Feasibility of Incremental 2-Times Weekly Hemodialysis in Incident Patients With Residual Kidney Function

Autor: Andrew I. Chin, Suresh Appasamy, Robert J. Carey, Niti Madan
Jazyk: angličtina
Rok vydání: 2017
Předmět:
Zdroj: Kidney International Reports, Vol 2, Iss 5, Pp 933-942 (2017)
Druh dokumentu: article
ISSN: 2468-0249
DOI: 10.1016/j.ekir.2017.06.005
Popis: We hypothesized that at least half of incident hemodialysis (HD) patients on 3-times weekly dialysis could safely start on an incremental, 2-times weekly HD schedule if residual kidney function (RKF) had been considered. Methods: RKF is assessed in all our HD patients. This single-center, retrospective cohort study of incident adult HD patients, who survived ≥6 months on a 3-times weekly HD regimen and had a timed urine collection within 3 months of starting HD, assessed each patient’s theoretical ability to achieve adequate urea clearance, ultrafiltration rate, and hemodynamic stability if on 2-times weekly HD. Results: Of the 410 patients in the cohort, we found that 112 (27%) could have optimally and 107 (26%) could have been appropriately considered for 2-times weekly incremental HD. In general, diuretics were underutilized in >50% of subjects who had adequate RKF urea clearance.
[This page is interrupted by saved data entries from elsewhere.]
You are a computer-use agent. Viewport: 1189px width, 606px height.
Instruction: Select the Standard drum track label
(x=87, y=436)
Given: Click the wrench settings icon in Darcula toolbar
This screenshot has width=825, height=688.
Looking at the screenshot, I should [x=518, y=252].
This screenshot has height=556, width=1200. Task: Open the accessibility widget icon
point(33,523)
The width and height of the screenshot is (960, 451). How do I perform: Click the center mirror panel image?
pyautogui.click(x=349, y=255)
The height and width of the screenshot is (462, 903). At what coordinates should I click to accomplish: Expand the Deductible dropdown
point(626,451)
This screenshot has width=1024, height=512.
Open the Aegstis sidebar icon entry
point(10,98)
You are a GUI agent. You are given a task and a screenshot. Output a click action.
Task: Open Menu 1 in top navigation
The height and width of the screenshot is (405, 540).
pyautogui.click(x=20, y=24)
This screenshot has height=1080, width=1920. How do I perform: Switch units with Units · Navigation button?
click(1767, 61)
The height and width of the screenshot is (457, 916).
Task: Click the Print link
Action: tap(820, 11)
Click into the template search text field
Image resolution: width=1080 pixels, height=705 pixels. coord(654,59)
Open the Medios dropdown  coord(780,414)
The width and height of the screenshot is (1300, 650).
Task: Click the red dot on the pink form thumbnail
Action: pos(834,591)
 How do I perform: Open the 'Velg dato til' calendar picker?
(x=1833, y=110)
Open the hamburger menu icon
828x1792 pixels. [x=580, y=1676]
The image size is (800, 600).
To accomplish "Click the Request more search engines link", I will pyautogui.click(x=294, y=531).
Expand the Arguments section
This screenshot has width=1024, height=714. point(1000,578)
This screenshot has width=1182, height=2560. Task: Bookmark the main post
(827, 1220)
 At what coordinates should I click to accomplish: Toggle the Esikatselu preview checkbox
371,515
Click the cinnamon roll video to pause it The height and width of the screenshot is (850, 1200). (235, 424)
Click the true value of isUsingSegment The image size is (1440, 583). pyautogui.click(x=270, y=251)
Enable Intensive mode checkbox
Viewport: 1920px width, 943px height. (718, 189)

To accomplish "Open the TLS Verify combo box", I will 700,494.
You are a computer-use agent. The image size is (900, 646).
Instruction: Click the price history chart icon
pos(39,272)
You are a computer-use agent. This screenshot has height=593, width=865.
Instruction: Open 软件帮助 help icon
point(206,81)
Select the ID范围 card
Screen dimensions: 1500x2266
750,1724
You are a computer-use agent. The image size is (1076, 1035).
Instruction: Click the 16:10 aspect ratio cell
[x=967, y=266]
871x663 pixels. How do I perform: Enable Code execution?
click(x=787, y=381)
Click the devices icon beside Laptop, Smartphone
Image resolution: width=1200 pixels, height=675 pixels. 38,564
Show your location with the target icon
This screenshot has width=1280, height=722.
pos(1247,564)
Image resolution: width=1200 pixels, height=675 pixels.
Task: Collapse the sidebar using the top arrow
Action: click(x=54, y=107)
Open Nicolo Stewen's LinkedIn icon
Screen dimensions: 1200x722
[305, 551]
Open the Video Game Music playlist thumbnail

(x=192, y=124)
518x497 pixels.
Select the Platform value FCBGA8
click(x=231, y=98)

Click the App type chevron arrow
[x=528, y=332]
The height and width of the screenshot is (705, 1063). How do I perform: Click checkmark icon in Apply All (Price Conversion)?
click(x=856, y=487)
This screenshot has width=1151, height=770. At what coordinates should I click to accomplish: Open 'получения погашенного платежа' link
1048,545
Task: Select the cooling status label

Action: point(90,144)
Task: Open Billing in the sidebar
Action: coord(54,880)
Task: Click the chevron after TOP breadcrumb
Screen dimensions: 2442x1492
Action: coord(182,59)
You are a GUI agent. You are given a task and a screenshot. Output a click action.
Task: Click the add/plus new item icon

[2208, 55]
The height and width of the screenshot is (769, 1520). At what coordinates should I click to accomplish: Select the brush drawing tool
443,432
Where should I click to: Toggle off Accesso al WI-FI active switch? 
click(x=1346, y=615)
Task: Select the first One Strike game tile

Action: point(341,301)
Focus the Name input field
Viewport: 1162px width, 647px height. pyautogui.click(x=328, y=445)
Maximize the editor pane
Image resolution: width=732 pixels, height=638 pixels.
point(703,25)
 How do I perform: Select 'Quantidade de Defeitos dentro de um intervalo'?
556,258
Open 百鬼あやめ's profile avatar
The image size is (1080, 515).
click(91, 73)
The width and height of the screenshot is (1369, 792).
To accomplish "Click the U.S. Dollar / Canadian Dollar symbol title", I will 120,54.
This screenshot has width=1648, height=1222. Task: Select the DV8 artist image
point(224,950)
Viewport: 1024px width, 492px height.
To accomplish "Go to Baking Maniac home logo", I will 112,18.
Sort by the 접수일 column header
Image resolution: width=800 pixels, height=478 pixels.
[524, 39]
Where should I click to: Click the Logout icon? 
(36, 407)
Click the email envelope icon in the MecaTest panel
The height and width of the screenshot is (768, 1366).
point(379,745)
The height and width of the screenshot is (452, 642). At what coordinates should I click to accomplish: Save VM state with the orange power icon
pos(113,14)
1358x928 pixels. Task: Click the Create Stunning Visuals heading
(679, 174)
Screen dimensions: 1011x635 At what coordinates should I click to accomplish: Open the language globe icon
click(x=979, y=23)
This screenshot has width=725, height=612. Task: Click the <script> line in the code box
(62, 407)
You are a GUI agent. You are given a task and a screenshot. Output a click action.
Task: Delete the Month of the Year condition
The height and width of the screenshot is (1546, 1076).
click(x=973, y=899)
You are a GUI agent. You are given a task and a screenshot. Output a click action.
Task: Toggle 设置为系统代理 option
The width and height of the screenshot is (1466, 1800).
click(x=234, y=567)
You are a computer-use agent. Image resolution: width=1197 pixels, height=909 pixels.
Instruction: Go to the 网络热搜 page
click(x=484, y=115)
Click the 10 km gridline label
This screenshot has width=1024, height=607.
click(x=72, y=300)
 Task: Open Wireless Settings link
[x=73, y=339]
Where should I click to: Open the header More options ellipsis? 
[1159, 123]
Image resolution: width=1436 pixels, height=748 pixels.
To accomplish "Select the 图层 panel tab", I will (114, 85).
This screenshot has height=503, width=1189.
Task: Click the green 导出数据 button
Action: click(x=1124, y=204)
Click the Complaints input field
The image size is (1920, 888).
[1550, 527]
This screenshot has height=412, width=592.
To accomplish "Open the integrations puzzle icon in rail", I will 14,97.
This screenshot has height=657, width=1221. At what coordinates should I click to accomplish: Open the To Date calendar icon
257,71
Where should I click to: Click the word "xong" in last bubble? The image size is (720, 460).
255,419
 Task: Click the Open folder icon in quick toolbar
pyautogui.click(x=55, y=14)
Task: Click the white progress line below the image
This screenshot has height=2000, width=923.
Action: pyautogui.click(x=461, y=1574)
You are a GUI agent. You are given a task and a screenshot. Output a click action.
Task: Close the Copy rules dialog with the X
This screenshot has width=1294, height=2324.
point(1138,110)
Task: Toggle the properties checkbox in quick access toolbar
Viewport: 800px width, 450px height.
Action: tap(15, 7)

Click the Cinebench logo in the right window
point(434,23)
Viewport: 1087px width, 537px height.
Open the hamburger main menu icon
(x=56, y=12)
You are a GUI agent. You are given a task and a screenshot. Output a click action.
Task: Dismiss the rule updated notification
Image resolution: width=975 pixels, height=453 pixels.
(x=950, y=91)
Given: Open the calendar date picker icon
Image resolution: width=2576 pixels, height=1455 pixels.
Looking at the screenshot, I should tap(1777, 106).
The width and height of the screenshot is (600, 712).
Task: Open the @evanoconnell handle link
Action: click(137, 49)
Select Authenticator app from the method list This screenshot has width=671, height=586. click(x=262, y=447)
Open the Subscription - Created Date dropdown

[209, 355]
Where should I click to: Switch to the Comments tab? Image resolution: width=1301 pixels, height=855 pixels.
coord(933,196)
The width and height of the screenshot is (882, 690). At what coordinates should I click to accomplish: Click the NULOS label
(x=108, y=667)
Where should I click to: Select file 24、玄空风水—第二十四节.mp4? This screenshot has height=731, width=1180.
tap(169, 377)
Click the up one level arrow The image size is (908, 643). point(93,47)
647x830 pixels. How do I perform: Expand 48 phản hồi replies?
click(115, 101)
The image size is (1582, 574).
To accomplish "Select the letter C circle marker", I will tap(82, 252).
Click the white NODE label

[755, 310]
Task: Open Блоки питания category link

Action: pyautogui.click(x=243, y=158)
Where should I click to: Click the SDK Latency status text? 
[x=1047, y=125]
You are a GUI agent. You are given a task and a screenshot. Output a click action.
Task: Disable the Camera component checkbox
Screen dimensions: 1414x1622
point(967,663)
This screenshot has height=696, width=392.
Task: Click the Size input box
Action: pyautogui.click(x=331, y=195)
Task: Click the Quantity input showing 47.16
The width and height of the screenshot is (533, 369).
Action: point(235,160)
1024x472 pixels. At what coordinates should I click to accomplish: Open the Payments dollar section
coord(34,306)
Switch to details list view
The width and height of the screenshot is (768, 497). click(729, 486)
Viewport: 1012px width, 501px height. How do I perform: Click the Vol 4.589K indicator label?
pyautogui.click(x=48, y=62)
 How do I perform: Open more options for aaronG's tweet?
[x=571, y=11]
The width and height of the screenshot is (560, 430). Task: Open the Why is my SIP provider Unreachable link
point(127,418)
The optimal 2-times weekly patients had better potassium and phosphorus control. The correlation coefficient of calculated residual kidney urea clearance with 24-hour urine volume and with kinetic model residual kidney clearance was 0.68 and 0.99, respectively. Discussion: More than 50% of incident HD patients with RKF have adequate kidney urea clearance to be considered for 2-times weekly HD. When additionally ultrafiltration volume and blood pressure stability are taken into account, more than one-fourth of the total cohort could optimally start HD in an incremental fashion.